根據統計,滑動式髖骨釘術後的合併症約4﹪至16﹪,主要是髖螺釘穿透股骨頭,有關滑動式髖骨釘方面的研究,無論是臨床上或生物力學上的,幾乎都著重在探討髖螺釘釘在股骨頭內的最佳位置或骨釘骨板間的最佳夾角,幾乎很少有論文提及到骨板的合適長度,根據製造商的統計及臨床上骨科醫師一般的使用習慣,大部份都是使用135度4個洞的骨側板。
有趣的是,在1955年由Schumpelick及Jantzen首度提出,將滑動式髖骨釘應用於臨床上的報告顯示,當時是使用2個孔的骨側板,在後來的數十年間,骨科醫師習慣於4孔骨側板使用的原因有可能是因為有很多例的骨釘穿透股骨頭及穿透到髖關節的合併症,而逐漸演變成的。但很明顯的,手術中使用較長的骨側板會造成大範圍的軟組織破壞,手術時間較長,失血量較多及較大面積的骨膜剝離,理論上,綜觀這些因素會增加老年病人的住院時間及其致病率。
我們的研究即是針對雙孔骨側板滑動式髖螺釘,在臨床上使用的結果及針對力學上失衡的案例做生物力學上的評估。
Fractures of the proximal end of the femur are a major source of mortality and morbidity among the elderly. The prevalence of intertrochanteric fractures and the importance of their treatment is well understood by orthopaedic surgeons. Surgical treatment of intertrochanteric fractures is most commonly facilitated by the use of sliding hip screw device because of the ease of apply intraoperatively, good load-sharing capability easy fluoroscopic image control, and relatively low mechanical failure rate.

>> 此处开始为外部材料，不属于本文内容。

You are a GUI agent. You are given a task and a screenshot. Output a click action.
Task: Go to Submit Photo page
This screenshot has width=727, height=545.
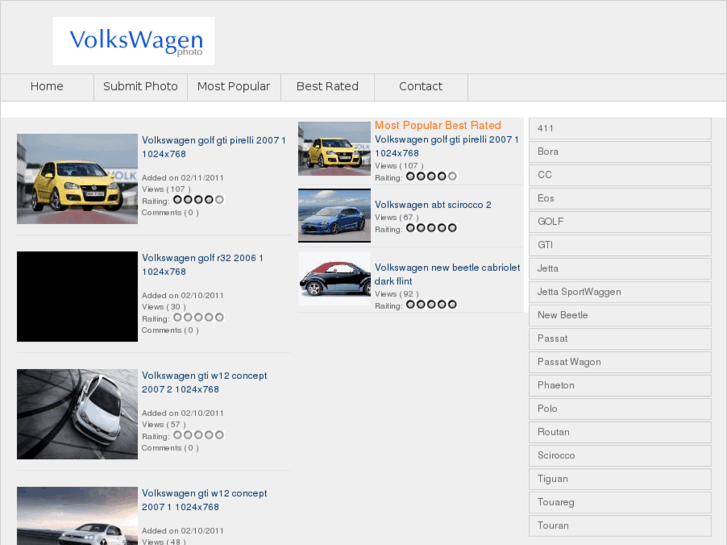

Complication rate after dynamic hip screw fixation reported by various authors range between 4 percent to 16 percent, predominantly associated with cut-out of the lag screw through the femoral head. So, most of the clinical and biomechanical studies concern the uses and advantages of sliding hip screws is directed toward the correct or best placement of a sliding screw in the femoral head and the best angle of screw insertion. Little to no attention has been directed toward the appropriate side plate length . According to the statement of the manufacture company, the most commonly sold side plate is the 135 –degree four-hole side plate variety.
Interestingly, in the first clinical report of the sliding hip screw in the U.S. literature by Schumpelick and Jantzen in 1955, the side plate reported was a relatively short two-hole variety. How we evolved to the longer side plate, most of them are at least 4-hole side plate length, is uncertain. Longer side plate placement will require larger dissection, longer surgical time, increased blood loss, more periosteal stripping. Theoretically, these factors will increase the morbidity and hospital stay of the geriatric patient.
The purpose of the present study is to report the results of clinical use of 2-hole side plate sliding hip screw and evaluate the biomechanical factors responsible for mechanical failure.